Tomorrow’s Doctors is designed to guide the content of UK medical school curricula and lists 16 outcomes, for which newly qualified medical graduates need to be able to show demonstrable competence to prove they are properly prepared for clinical practice and junior doctor training.

In all, 10 out of 256 relevant studies were included in the analysis, and scored according to preparedness ratings to enable them to be compared effectively.

The analysis showed that UK medical graduates feel least well prepared to look after acutely ill patients and to prescribe drugs.
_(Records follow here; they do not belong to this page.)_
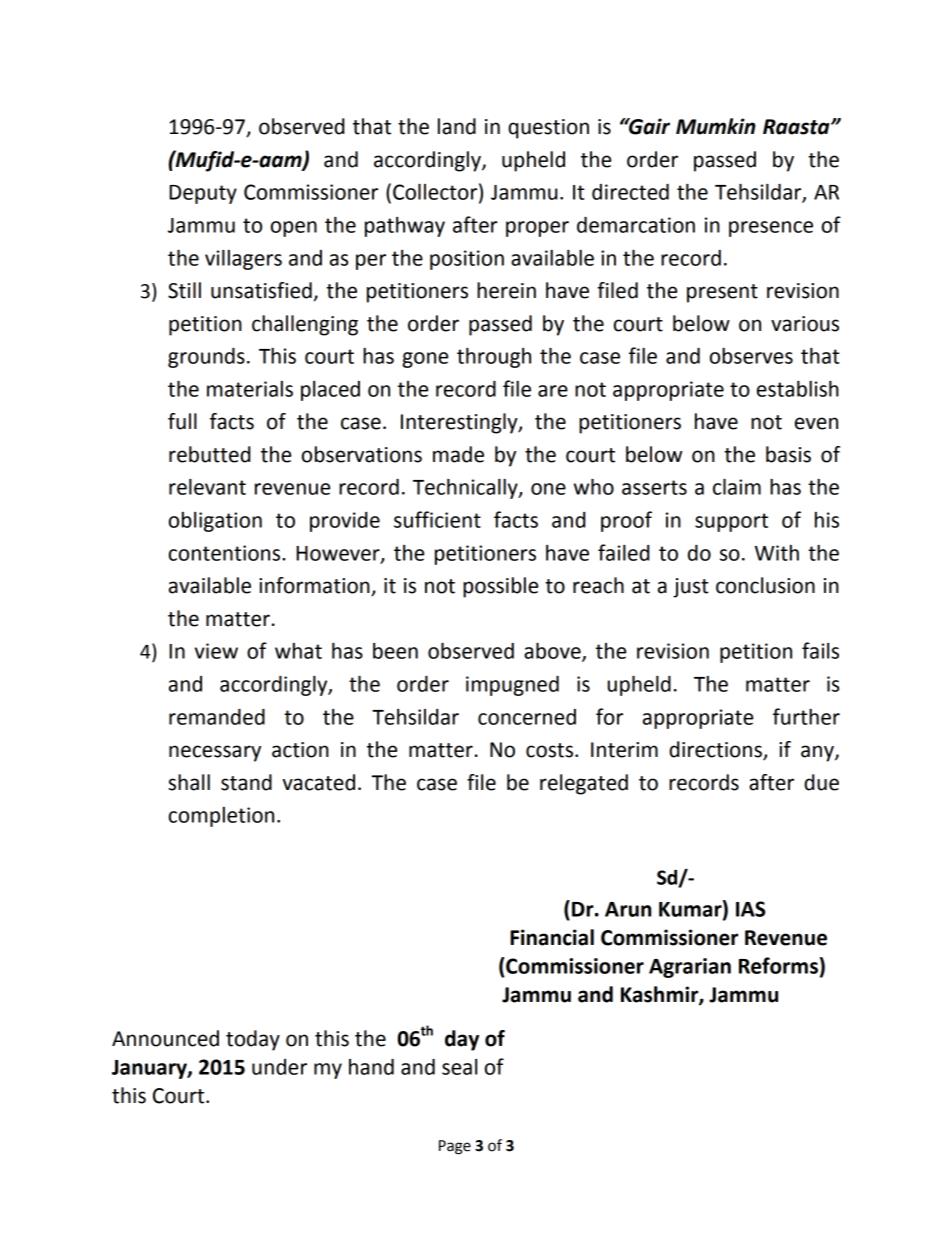 This screenshot has height=1233, width=952. I want to click on above, so click(553, 651).
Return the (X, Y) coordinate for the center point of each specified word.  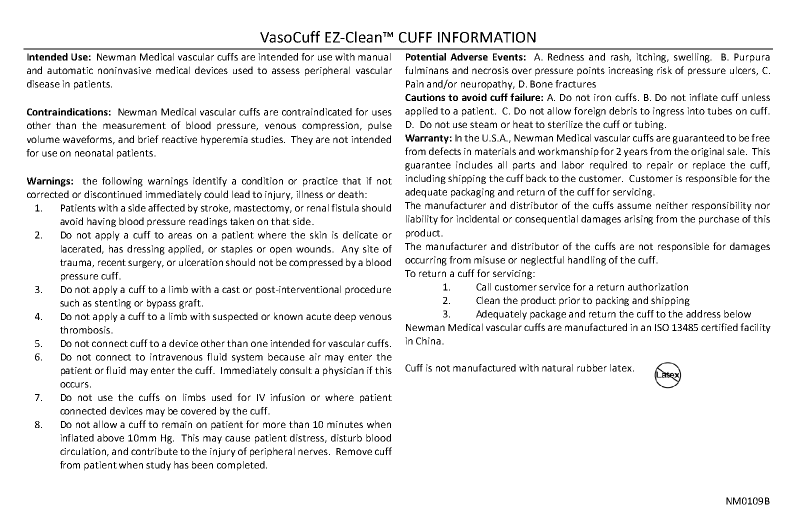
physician (343, 371)
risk (664, 70)
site (371, 249)
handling (587, 261)
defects (445, 151)
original (707, 152)
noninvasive (124, 70)
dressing (146, 250)
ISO (662, 327)
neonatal (94, 153)
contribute (154, 451)
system (247, 358)
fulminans (427, 70)
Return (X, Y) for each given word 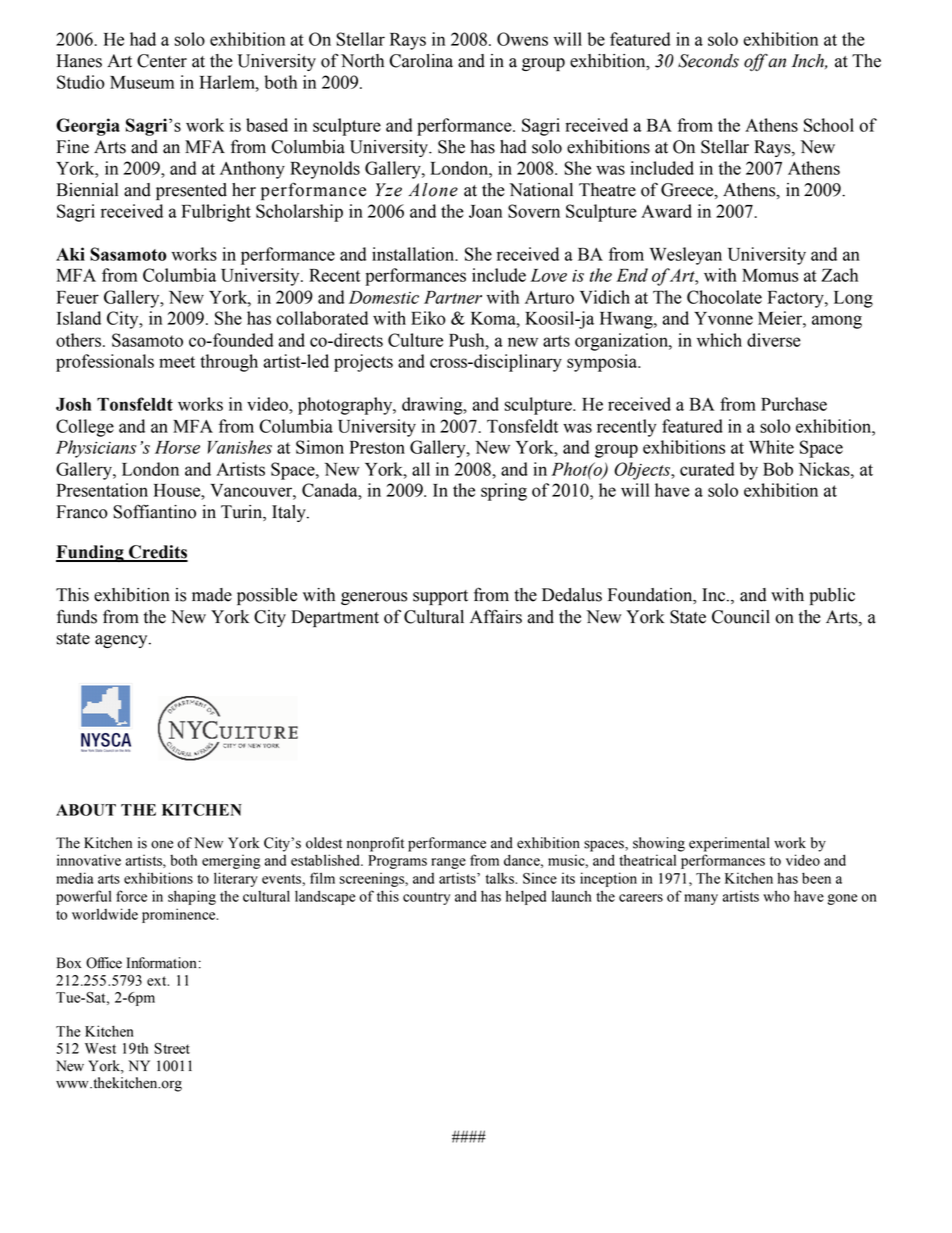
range (448, 863)
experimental (729, 844)
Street (172, 1048)
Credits (157, 553)
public (832, 596)
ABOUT (86, 810)
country (426, 898)
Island (79, 318)
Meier (781, 318)
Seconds (708, 61)
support (440, 597)
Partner (453, 297)
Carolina (421, 61)
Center (162, 61)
And their professional colleagues tend to agree with that assessment.

They too perceive newly qualified doctors to be the least well prepared in acute care, and furthermore, trends in the ratings given over time suggest that preparedness may have declined since the first publication of Tomorrow's Doctors in 1993.

The studies indicate that acute care consistently shows up as an area of concern.

Competence in acute care is particularly important, say the authors, because it is relevant for all specialties, whether they are community or hospital based, and is obviously key to helping to cut death rates.

They emphasise that the complexity of acute care means that newly qualified doctors are bound to feel a little anxious about their abilities, particularly in time pressured and increasingly litigious environments. And it is perhaps a good thing from the patient safety perspective that they call on senior colleagues for help.

But they add: “However, it is of concern that graduate preparedness in acute care, as perceived by their professional colleagues, compares so unfavourably with preparedness in other outcomes and appears to be trending downwards.”

They conclude: “The results of this study suggest that recent changes to UK undergraduate training, while improving preparedness in some areas, may have neglected acute care skills.”